# What to do
Determine the number of lines in the listing below that hold the word "field". Write the number alone.

### Data for review

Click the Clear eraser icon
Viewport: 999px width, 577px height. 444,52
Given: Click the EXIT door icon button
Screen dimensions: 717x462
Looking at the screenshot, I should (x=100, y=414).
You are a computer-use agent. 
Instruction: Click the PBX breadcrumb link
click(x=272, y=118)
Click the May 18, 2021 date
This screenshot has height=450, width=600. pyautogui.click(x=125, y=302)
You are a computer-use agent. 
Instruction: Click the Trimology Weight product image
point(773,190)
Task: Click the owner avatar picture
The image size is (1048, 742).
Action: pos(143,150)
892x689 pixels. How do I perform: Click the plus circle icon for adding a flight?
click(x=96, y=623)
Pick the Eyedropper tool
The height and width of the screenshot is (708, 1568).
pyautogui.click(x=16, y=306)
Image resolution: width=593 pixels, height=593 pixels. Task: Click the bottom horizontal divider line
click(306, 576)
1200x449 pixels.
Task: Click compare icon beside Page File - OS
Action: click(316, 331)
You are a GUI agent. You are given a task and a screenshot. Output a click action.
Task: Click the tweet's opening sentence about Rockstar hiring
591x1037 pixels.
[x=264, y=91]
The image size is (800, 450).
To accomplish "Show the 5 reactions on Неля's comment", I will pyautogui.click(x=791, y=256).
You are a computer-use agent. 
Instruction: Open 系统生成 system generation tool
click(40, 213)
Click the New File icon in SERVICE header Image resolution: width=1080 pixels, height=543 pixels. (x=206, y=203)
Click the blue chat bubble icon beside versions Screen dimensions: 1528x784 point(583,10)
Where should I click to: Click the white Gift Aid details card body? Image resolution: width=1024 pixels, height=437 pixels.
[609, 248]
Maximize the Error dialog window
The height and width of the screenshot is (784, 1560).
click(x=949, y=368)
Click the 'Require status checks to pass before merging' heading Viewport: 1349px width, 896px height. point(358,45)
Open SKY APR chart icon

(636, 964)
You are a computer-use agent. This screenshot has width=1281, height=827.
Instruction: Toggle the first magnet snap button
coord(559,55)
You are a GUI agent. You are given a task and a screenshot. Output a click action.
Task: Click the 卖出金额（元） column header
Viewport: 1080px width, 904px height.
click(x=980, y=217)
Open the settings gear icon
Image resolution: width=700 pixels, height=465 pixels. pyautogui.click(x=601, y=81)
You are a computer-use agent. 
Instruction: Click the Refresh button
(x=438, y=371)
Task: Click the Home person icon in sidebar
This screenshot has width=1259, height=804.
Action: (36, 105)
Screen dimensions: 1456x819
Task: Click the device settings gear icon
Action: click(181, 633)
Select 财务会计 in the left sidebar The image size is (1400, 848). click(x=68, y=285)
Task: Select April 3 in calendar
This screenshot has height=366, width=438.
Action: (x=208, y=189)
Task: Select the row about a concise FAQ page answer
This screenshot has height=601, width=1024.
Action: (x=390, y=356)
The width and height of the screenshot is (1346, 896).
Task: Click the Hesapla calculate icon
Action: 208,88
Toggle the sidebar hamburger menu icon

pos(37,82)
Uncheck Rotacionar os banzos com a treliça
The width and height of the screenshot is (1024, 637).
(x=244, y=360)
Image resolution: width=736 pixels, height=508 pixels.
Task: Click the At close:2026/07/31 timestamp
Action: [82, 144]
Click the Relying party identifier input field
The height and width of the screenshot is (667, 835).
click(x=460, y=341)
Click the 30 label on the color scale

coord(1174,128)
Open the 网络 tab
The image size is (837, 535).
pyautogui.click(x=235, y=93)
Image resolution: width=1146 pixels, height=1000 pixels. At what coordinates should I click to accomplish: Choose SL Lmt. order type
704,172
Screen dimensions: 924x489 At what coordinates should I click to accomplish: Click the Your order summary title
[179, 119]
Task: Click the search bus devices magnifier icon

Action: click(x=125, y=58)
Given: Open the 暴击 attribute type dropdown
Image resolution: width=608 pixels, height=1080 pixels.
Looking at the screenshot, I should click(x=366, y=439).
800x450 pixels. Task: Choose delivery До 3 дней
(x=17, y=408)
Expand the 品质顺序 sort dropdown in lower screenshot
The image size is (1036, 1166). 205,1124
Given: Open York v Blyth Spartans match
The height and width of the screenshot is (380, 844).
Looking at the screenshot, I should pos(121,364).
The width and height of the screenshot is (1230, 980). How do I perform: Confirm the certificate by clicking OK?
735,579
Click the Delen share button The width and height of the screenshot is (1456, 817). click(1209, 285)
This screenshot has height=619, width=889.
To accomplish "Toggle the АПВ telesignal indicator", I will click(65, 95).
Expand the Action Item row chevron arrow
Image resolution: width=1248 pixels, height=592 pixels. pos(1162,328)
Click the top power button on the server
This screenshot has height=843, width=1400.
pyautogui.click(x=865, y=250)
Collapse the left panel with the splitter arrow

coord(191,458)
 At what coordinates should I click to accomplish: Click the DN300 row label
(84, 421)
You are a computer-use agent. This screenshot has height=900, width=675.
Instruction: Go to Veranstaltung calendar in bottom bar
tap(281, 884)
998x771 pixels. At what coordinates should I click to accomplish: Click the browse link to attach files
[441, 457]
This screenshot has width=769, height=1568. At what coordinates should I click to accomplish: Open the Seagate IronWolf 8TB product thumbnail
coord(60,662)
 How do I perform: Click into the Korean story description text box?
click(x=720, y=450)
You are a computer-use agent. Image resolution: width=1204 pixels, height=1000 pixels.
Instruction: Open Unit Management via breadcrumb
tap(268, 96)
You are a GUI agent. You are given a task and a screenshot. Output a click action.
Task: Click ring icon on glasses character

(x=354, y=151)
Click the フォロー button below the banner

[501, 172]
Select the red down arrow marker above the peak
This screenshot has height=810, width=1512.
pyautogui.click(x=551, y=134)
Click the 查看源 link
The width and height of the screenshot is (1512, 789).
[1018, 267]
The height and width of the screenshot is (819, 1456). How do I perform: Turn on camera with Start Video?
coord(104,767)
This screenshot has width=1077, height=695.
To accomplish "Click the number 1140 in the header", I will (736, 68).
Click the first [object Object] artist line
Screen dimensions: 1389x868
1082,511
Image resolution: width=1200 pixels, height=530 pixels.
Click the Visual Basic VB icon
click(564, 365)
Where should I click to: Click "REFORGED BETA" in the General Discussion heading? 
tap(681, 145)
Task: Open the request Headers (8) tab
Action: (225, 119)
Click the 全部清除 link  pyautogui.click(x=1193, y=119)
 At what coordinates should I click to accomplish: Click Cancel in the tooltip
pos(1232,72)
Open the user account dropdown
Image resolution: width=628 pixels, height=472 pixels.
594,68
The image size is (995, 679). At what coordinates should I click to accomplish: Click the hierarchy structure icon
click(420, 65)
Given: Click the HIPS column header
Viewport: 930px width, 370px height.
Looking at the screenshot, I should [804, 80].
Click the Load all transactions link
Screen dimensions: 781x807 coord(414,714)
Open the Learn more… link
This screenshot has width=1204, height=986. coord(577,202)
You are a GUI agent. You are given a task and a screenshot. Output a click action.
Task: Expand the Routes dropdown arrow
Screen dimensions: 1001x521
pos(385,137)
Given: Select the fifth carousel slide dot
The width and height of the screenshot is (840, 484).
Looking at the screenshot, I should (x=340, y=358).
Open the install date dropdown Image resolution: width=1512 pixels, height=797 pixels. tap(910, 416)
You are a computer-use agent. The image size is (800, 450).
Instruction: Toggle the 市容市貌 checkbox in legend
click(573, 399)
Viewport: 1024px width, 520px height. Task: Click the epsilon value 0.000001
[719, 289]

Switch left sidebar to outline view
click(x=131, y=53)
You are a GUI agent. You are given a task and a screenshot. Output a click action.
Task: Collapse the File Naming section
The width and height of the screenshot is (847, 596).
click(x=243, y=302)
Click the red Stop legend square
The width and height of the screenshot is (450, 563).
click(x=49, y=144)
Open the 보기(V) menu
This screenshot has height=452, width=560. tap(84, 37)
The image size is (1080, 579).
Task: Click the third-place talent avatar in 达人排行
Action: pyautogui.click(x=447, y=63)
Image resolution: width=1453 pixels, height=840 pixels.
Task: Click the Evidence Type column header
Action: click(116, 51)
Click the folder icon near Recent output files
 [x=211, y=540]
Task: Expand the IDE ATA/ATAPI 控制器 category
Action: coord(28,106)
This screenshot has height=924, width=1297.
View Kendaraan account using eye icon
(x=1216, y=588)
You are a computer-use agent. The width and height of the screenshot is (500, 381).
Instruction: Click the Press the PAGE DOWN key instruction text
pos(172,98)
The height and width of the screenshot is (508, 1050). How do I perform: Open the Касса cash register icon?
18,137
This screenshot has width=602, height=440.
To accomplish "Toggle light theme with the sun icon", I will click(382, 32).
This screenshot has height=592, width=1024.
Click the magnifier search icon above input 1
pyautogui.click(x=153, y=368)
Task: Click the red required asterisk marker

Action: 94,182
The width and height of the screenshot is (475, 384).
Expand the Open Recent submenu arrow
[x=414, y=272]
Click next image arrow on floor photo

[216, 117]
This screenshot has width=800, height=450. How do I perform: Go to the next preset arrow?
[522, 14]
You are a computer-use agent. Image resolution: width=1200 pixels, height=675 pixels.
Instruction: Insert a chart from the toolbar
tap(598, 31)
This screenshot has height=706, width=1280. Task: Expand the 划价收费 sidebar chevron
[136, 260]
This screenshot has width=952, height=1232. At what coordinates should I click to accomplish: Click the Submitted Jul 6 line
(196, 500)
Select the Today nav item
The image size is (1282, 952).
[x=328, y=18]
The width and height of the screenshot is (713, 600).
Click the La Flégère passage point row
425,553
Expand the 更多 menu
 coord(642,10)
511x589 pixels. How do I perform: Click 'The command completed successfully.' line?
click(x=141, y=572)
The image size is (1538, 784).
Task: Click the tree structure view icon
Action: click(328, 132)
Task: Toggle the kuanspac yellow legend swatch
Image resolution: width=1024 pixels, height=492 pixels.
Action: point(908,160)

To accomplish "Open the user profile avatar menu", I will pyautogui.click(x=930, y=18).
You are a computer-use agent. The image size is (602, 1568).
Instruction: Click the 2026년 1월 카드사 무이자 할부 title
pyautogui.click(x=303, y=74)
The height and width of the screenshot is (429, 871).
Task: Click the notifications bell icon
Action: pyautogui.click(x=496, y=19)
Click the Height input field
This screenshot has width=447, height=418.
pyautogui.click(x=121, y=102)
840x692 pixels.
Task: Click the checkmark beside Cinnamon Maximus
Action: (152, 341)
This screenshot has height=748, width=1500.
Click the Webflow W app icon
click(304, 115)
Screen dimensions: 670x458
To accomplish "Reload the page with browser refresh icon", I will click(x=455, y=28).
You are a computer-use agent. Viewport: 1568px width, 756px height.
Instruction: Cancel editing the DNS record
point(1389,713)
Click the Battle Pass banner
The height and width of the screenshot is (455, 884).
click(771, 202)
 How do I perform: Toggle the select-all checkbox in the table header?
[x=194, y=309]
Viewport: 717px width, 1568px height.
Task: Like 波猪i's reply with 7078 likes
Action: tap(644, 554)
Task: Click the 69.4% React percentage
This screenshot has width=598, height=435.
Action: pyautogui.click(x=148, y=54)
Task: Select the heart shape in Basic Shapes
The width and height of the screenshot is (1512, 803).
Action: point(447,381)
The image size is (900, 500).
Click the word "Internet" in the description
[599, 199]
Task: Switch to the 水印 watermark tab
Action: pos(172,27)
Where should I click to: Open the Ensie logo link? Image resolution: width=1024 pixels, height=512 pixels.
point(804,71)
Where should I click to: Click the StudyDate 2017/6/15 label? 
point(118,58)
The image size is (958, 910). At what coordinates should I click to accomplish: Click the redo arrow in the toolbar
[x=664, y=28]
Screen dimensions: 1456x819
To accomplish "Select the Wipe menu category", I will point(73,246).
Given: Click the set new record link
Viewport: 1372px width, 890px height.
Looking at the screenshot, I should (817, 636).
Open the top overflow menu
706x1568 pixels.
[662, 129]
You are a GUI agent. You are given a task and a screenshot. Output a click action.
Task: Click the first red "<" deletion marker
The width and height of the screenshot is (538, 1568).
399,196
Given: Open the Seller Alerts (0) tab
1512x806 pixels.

######

# Result for this exercise
2